Other great example of hillforts include what occurred in Scandinavia in the later 1st and earlier 2nd millennium, when in a not that connected to Celtic society, way, the Swedes, and Norwegians had hillfort style structures. Though castles soon replaced them after that. It has been said there are 1100 hillforts in Sweden alone, especially on the west coast, Norway has 400, and Denmark twenty six. Finland, also has some estimated to be about a hundred, of which Rapola Castle, is the largest and it seems to have been in use during the 13th and fifteenth centuries in defending against the Swedes, and Russia's Novgorodians, it was about half as long as Maiden Castle so is of a reasonable size.
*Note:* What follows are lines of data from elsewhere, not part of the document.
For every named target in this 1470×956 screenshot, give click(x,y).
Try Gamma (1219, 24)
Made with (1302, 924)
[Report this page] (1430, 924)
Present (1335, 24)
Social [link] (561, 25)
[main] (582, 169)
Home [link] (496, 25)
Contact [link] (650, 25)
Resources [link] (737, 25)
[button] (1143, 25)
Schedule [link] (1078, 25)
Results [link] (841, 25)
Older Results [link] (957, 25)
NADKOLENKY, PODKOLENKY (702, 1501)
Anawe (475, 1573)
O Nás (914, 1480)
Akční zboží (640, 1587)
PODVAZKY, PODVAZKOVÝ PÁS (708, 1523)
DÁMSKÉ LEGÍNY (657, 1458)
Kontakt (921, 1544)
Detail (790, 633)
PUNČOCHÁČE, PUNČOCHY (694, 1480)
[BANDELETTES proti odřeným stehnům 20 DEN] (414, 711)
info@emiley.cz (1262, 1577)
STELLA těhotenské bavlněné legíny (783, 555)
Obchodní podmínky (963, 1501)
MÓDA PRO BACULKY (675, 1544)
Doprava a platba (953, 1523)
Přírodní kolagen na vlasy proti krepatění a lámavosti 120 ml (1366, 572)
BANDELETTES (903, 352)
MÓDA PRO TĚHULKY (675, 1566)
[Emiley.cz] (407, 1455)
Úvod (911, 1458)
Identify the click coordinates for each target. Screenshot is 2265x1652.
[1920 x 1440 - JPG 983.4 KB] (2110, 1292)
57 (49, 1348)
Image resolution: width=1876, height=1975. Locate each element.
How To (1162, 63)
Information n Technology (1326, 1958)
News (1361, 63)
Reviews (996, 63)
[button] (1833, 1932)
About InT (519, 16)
Some hillforts extend into Northern Russia. It seems, Finland has forts that were once by the sea, but as of uplift of the land after affects of the Ice Age, they are now further inland,
Sweden's hillforts were there during a period of mass migrations in Europe, and it has some large ones. The largest in Scandinavia, is Halleburg, it is highly atypical as of it's immense size. It is a table mountain, which is naturally fortified by the steep slopes of the side. Then added to this, there are 1800 metres of ramparts, on the parts which need these, of which the longest is 700 metres long. The area enclosed, mostly by natural cliffs encloses a ginormous area of 7 square miles, which is 1812 hectares, so a area 100 times the size of Maiden Castle. This of course is not a hillfort, more a refuge area, with a dyke protecting it. It was used again in the Swedish Danish wars of the fifteenth to seventeenth centuries, and a Russian war of the 18th Century, and was besieged for 7 years in a 1490s to fifteen ten conflict. A castle did end up being placed here, and it is reputed to be the site of Valhalla, where Odin dwelt. It is mainly from the 3rd Century.
The second largest is Lollands Österborg, Denmark, at 1.9 square miles, from 550 AD, the Scandinavian Iron Age, again it was a refuge in times of troubles. The isle, which is not that many times bigger than the said site, actually neighbours isles, which also have such refuge sites in the time of the age of mass migrations.
The 3rd largest in Scandinavia, is the more normal sized Torsburgen on Gotland, at around 100 hectares, or Thor's castle. It again in use, the 1st to 12th Century. It could easily have been a refuge for all Gotland's 10,000 people of the time. Little research has been done on this site, but it is guessed 3000 men would take a year to build it, and 1000 could defend it's walls, that sit on this plateau. The rubble walls, still look pretty good today, and it sits well in local legends. In fact the 4th largest hillfort in Scandinavia, is also on Gotland, Grogarnsberget, at a quarter the size of Maiden Castle. So it is not the case Scandinavia has loads of giant hillforts, just a very good number. Of the 82 other forts on Gotland, I think mostly hillforts on Gotland, most are barely a tenth of a hectare, I wonder if this is the size of most Scandinavian hillforts. Gotland was a major trading centre in the Viking era, and Middle Ages.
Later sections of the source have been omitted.